Il belga domina ancora, dopo Strade Bianche e Sanremo
Vince lui, sempre lui: il belga Wout Van Aert domina anche la 1a tappa del Giro del Delfinato, con arrivo in salita, regolando con precisione e autorevolezza il sudafricano Daryl Impey, il colombiano Egan Bernal e il resto del gruppo dei migliori, in fila indiana con Valverde (4°), Pogacar (5°), Lutsenko (6°), Higuita (7°), Cosnefroy (8°), Roglic (9°) . Cede nel finale Davide Formolo, che sfiora appena la Top Ten. Froome arriva addirittura 85mo, ad oltre 5'.
Tappa molto insidiosa lungo i 218 km da Clermont-Ferrand a Saint Christo en Jarez, con 7 gp della montagna: nessuno durissimo, ma tutti abbastanza impegnativi per prosciugare la resistenza del gruppo.
Lunga fuga del 33enne svizzero Michael Schar, raggiunto dai francesi Quentin Pacher (caduto in discesa a 25 dal traguardo) e Remi Cavagna più il danese Soren Kragh Andersen. Proprio Cavagna tenta l'allungo della disperazione, ma viene assorbito a poco più di una decina di chilometri dall'arrivo.
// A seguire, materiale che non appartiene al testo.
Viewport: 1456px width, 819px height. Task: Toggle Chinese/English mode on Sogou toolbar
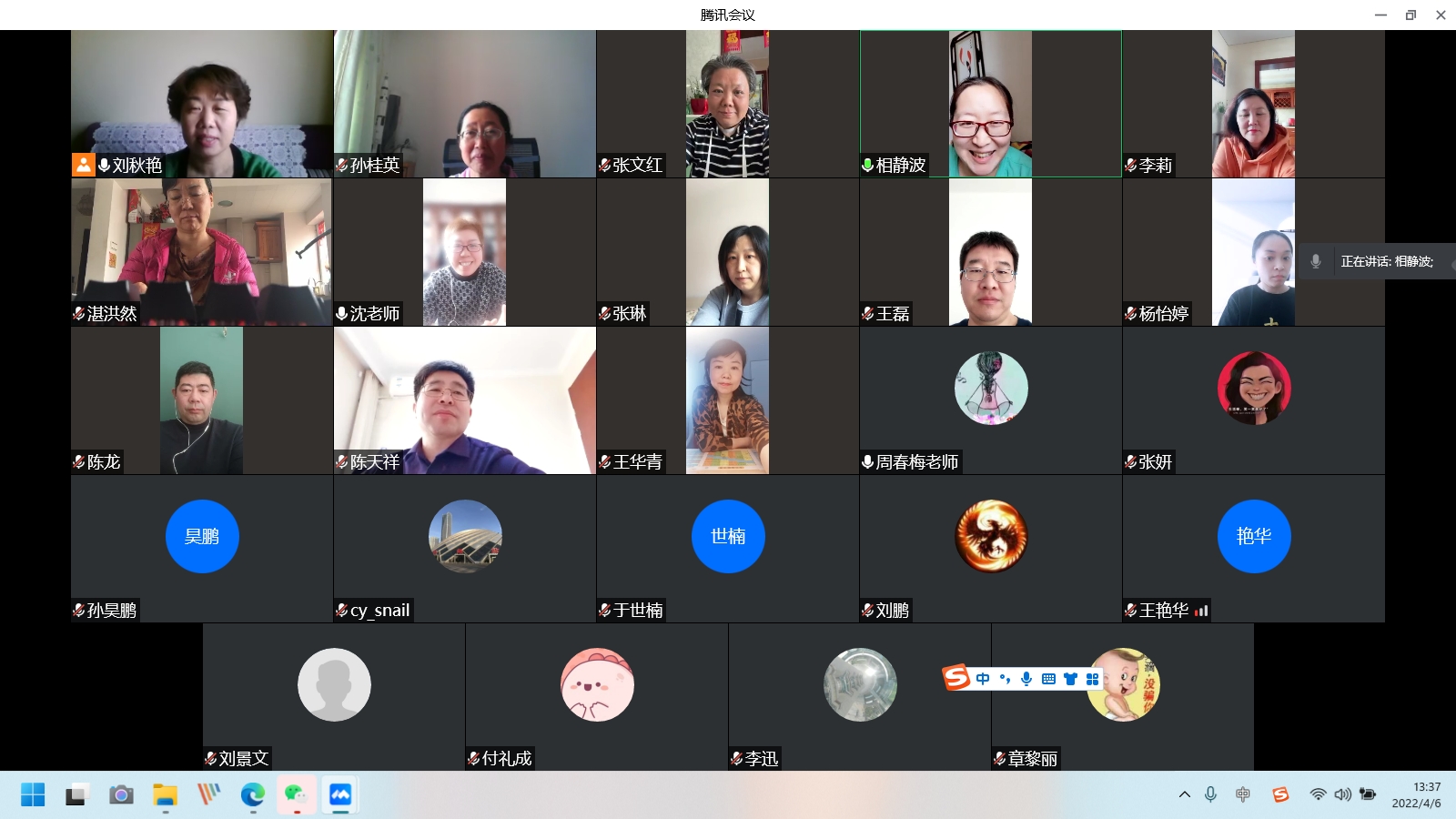983,679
Qui inizia a dettar legge il treno della Jumbo-Visma, con Gesink che lavora per Roglic, mentre Alaphilippe, Valverde e Formolo si notano in agguato nella salita conclusiva, il Col de la Gachet (4 km al 4,6% di media) dove si staccano Soler, Sagan e il gruppo di assottiglia a circa settanta corridori. In coda a questi, si nota Chris Froome che esibisce pochissima brillantezza: infatti si stacca quando mancano 2,5 km, non proprio un buon segno in vista del Tour de France.
Poco dopo scatta Rigoberto Uran, ripreso da Roglic in scioltezza. Ci prova Tiesj Benoot: niente da fare. La Jumbo-Visma tiene tutto sotto controllo fino all'assolo di Wout Van Aert. Dopo Strade Bianche e Milano-Sanremo, ancora lui. Sempre lui.